Corn Tortillas and an Election
February 2, 2018
• by Geoffrey House
February 2, 2018
by Geoffrey House
Corn Tortillas: The Key to Mexico's Presidential Election

Corn tortillas, along with rice and beans, are the most important foods in the diet of millions of people across Mexico. Analysts estimate the rate of consumption of corn tortillas in the country at about 125 pounds per person in a year.

When the price of tortillas rises, the level of anxiety in the country rises, too.

To many Mexicans, the rising price of tortillas, and the threat it represents to their traditional diet, becomes a matter of national pride. To many other Mexicans, the rising price of tortillas puts their survival at risk.

In Mexico, a nation of about 125 million people, millions of workers earn less than 90 pesos, or $5, a day. An increase of 20 percent in the price of a kilogram of corn tortillas, from about 14 pesos (or $0.75) to about 17 pesos (almost $1), would be too much for many of them to handle.

It is precisely such a 20-percent price increase which Mexico’s tortilla producers are proposing now.

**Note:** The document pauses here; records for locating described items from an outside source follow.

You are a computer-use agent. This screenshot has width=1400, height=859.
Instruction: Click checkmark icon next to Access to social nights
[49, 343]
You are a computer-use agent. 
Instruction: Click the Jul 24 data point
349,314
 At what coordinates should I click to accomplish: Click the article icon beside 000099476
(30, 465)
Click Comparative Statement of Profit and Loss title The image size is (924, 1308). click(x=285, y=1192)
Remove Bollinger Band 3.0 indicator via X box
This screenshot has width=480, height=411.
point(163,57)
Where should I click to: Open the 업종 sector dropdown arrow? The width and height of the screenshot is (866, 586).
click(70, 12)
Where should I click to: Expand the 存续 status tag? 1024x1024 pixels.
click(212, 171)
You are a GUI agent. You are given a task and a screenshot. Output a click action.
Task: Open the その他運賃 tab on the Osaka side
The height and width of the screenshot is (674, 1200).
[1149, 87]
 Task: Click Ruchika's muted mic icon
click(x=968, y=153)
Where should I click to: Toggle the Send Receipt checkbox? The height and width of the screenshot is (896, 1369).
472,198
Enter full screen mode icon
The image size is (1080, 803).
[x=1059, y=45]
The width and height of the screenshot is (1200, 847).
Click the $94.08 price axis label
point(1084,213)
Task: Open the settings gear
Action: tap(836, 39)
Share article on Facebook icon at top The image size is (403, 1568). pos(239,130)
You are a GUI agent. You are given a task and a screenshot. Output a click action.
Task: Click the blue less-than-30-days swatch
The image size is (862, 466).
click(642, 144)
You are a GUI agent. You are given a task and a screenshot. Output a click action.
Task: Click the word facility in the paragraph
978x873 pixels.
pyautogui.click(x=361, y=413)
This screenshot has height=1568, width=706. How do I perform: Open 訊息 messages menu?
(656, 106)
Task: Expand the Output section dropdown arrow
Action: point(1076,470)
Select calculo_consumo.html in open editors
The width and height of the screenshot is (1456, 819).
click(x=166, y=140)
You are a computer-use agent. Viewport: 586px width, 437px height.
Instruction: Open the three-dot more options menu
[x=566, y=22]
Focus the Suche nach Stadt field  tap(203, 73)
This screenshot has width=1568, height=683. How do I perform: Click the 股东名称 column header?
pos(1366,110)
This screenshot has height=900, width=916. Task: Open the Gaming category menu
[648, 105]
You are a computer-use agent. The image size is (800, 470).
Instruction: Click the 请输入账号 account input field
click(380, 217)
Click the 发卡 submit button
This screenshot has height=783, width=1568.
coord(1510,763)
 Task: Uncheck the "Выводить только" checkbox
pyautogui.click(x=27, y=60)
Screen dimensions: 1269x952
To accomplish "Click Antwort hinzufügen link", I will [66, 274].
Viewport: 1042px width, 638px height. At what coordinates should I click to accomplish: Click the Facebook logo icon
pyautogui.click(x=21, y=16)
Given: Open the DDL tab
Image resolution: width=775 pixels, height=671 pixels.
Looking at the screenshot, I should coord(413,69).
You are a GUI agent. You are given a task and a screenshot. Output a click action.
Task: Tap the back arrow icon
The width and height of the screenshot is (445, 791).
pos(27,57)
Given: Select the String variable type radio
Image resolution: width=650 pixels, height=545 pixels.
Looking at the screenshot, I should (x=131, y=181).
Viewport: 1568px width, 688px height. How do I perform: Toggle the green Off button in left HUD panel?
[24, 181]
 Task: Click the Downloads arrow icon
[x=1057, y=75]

Tortilla producers across Mexico say they have to raise their prices because their suppliers are raising prices. The suppliers blame the problem, in the end, on the rise in the price of fuel.

So far Mexican government officials have persuaded tortilla vendors to delay their price increases.

In the days before the election, on July 1, 2018, to determine the next president of Mexico, officials want to prevent a growing dissatisfaction with rising prices from turning into widespread protests. They want to insure a peaceful transition of power from the current administration to the new one.

Corn Tortillas: The Key to Mexico's Presidential Election

Mexicans Are Watching Closely

Dependence on the United States

But, ultimately, Mexican officials know they can’t control fluctuations in prices, since they have no control over their cause: a dependence on the United States.

In Mexico, farmers have the ability to meet only two-thirds of the domestic demand for corn; of the remaining corn consumed in the country, 97 percent comes from the United States, where agribusiness companies produce such large quantities of corn that they can dictate prices across the globe.

At the same time, more than half of the gasoline and diesel fuels consumed in Mexico come from the United States.

In recent years, food activists have argued that Mexican farmers can improve their corn yields and re-vitalize their corn industry if they adopt new practices based on agro-ecology and resist the bio-engineered seeds pushed by agribusiness.

Today, small farmers across Mexico are seeing advances in their efforts to use agro-ecology to resurrect their native varieties of corn seeds.

Meanwhile, the candidates representing Mexico’s large, traditional political parties are jockeying for position in the race to become the country’s next president, each one blaming the other for Mexicans’ problems.

If the current frontrunner, Andrés Manuel López Obrador, known as a leftist and a populist, can convince the Mexican electorate that he can bring down the price of corn tortillas and the price of fuel, he will win the election by a landslide.

But, at this point, rising prices for both precious commodities are creating too much uncertainty. No one can predict who will be the next president of Mexico.